The Croatian Bar Association (HOK) officially launched disciplinary procedure against its members Tin Dolicki, Boris Savoric, and Toni Smrcek, on suspicion of conflict of interest related to their involvement in the restructuring of Agrokor and the drafting of the Lex Agrokor bill.
Against Savoric – the lawyer mentioned in the e-mail scandal that led former Economy Minister Martina Dalic to resign last week – an additional reason cited by HOK was suspicion of violation of attorney-client privilege because the e-mails leaked in the so-called Hotmail affair showed he had passed on confidential information belonging to Russia’s VTB bank to other members of the mailing group, HOK reported on Tuesday.
The e-mail scandal, which started last week after website Index.hr published Dalic’s private correspondence, revealed that consultants and lawyers from the private sector had worked in early 2017 on drafting the controversial piece of legislation on state-appointed emergency administration at the indebted food and retail group Agrokor without the knowledge of the wider public.
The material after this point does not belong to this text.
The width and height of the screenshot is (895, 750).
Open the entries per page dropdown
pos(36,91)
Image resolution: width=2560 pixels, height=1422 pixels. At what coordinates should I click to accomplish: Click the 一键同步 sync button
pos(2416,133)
The law, dubbed Lex Agrokor in the media, was designed to introduce state-appointed emergency management at the privately-owned company, as its bankruptcy would have put in jeopardy some 60,000 jobs across the region and the entire Croatian economy.
The procedure against Dolicki was launched due to suspicion of conflict of interest as he had represented the Knighthead hedge fund in Agrokor’s creditors’ council, while at the same time working at Agrokor as a consultant. Savoric and his former partner Smrcek are accused of working at the same time for the VTB bank and on drafting the Lex Agrokor bill.
Russian banks Sberbank and VTB are Agrokor’s largest single creditors, with claims of €1.1 billion and €300 million respectively.